Woodside Priory started on the long and complex road to tackle student anxiety, sleep deprivation, right answer addiction, and cheating by reaching out to the Challenge Success program at Stanford University, which is fortuitously located right down the street from our school. With some basic guidelines in hand, we undertook a comprehensive and sweeping range of reforms in an effort to address the issues our kids were facing. Our work can be divided into three separate categories or themes: Structural Reforms, Holistic/Spiritual Reforms, and Pedagogical and Programmatic Reforms.
In the Spring of 2016, we applied for an EE Ford Grant to study the effects of our actions on Student Balance. We then formed a committee to dig into the work, focusing first on evaluating the effectiveness of our actions and then turning to advance the work.
In the past, we have invited peer schools to a colloquium discussing common issues and goals in an effort to broaden the conversation on a Silicon Valley, indeed nation-wide, problem. We also participated in a couple of workshops at the National Association of Independent Schools (NAIS) Annual Conference – sharing our story and again, broadening the exploration of student balance with other Independent Schools as we strive to live our mission in real-time and in real life.

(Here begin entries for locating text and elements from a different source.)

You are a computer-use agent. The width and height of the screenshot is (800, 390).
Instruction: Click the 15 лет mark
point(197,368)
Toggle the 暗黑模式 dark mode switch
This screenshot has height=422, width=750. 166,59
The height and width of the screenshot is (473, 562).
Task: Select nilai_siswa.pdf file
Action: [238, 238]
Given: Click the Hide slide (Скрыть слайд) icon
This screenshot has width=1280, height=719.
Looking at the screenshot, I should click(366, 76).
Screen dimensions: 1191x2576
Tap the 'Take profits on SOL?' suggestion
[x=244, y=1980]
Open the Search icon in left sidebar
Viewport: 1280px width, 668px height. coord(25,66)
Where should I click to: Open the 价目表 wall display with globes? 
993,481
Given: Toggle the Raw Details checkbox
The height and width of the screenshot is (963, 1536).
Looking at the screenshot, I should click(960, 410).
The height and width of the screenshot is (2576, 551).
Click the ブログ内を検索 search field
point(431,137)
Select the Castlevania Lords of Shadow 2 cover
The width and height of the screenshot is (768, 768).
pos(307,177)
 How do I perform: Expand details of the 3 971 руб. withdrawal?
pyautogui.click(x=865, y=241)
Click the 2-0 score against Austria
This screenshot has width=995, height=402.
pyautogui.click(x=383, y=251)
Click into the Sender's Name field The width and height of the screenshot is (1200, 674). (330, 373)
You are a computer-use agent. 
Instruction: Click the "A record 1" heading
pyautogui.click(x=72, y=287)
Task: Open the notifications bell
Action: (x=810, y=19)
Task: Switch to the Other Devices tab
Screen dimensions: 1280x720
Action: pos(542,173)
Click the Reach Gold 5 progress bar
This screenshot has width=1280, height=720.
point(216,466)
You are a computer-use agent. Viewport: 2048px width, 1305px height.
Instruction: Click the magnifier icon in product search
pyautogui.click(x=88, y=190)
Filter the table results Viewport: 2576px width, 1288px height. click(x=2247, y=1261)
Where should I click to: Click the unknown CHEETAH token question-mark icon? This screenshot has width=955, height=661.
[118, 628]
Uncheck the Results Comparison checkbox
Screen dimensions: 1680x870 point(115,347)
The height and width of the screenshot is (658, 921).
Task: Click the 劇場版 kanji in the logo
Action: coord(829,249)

We acknowledge that there is still room for growth as we honestly assess our student experience. Our Advisory program and increase in interdisciplinary classes highlight the progress we have made. We are also exploring the next steps as we look to define ‘meaningful’ in the context of the Priory Way and search for deeper integration of our mission into the daily life of our students. Our driving questions are “How much of a student’s life is Priory entitled to?” and “How can we help our students discover what balance and meaning look & feel like for them?”